Immediately after the battles of April 19, the Massachusetts militia formed a siege line extending from Chelsea, around the peninsulas of Boston and Charlestown, to Roxbury, effectively surrounding Boston on three sides. The siege line was under the loose leadership of William Heath, who was superseded by General Artemas Ward late on April 20. They particularly blocked the Charlestown Neck, the only land access to Charlestown, and the Boston Neck, the only land access to Boston, which was then a peninsula, leaving the British in control only of the harbor and sea access.

The size of the colonial forces grew in the following days, as militias arrived from New Hampshire, Rhode Island, and Connecticut. General Gage wrote of his surprise at the number of Patriots surrounding the city: "The rebels are not the despicable rabble too many have supposed them to be.... In all their wars against the French they never showed such conduct, attention, and perseverance as they do now."

General Gage turned his attention to fortifying easily defensible positions. He ordered lines of defenses with ten 24-pound guns in Roxbury. In Boston proper, four hills were quickly fortified. They were to be the main defense of the city. Over time, each of these hills was strengthened. Gage also decided to abandon Charlestown, removing the beleaguered forces that had retreated from Concord. The town of Charlestown itself was entirely vacant, and Bunker Hill and Breed's Hill were left undefended, as were the heights of Dorchester, which had a commanding view of the harbor and the city.

The British at first greatly restricted movement in and out of the city, fearing infiltration of weapons. The besieged and besiegers eventually reached an informal agreement allowing traffic on the Boston Neck, provided that no firearms were carried. Residents of Boston turned in almost 2,000 muskets, and most of the Patriot residents left the city. Many Loyalists who lived outside the city of Boston left their homes and fled into the city. Most of them felt that it was not safe to live outside of the city, because the Patriots were now in control of the countryside. Some of the men arriving in Boston joined Loyalist regiments attached to the British army.

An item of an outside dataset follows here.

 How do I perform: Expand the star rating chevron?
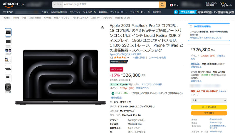[x=128, y=57]
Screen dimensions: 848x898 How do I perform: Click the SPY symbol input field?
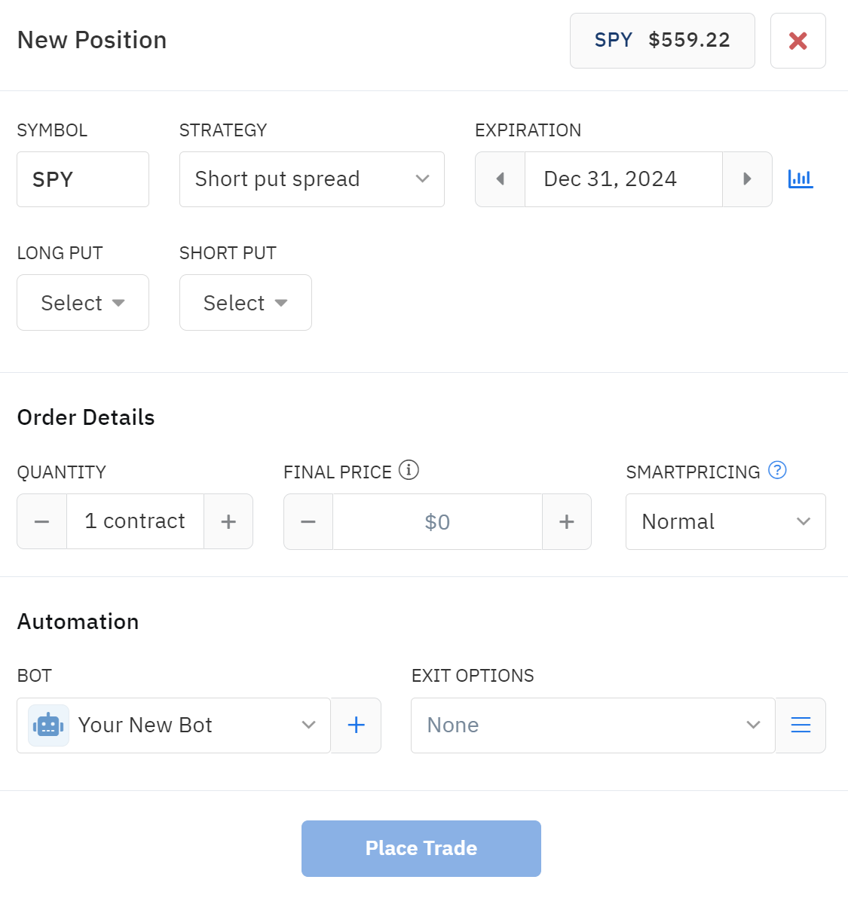83,179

The siege did not blockade the harbor, and the city remained open for the Royal Navy to bring in supplies from Nova Scotia and other places under Vice Admiral Samuel Graves. Colonial forces could do little to stop these shipments due to the superiority of the British fleet. Nevertheless, American privateers were able to harass supply ships, and food prices rose quickly. Soon, the shortages meant that the British forces were on short rations. Generally, the American forces were able to gather information about what was happening in the city from people escaping the privations of Boston, but General Gage had no effective intelligence of American activities.

===Early skirmishes===
On May 3, the Massachusetts Provincial Congress authorized Benedict Arnold to raise forces for taking Fort Ticonderoga near the southern end of Lake Champlain in the Province of New York, which was known to have heavy weapons and only lightly defended. Arnold arrived in the village of Castleton in the New Hampshire Grants (Vermont) on the 9th, where he joined with Ethan Allen and a militia company from Connecticut, all of whom had independently arrived at the idea of taking Ticonderoga. This company captured Fort Ticonderoga and Fort Crown Point under the joint leadership of Arnold and Allen. They also captured the one large military vessel on Lake Champlain in a raid on Fort Saint-Jean. They recovered more than 180 cannons and other weaponry and supplies that the Continental Army used to tighten their grip on Boston.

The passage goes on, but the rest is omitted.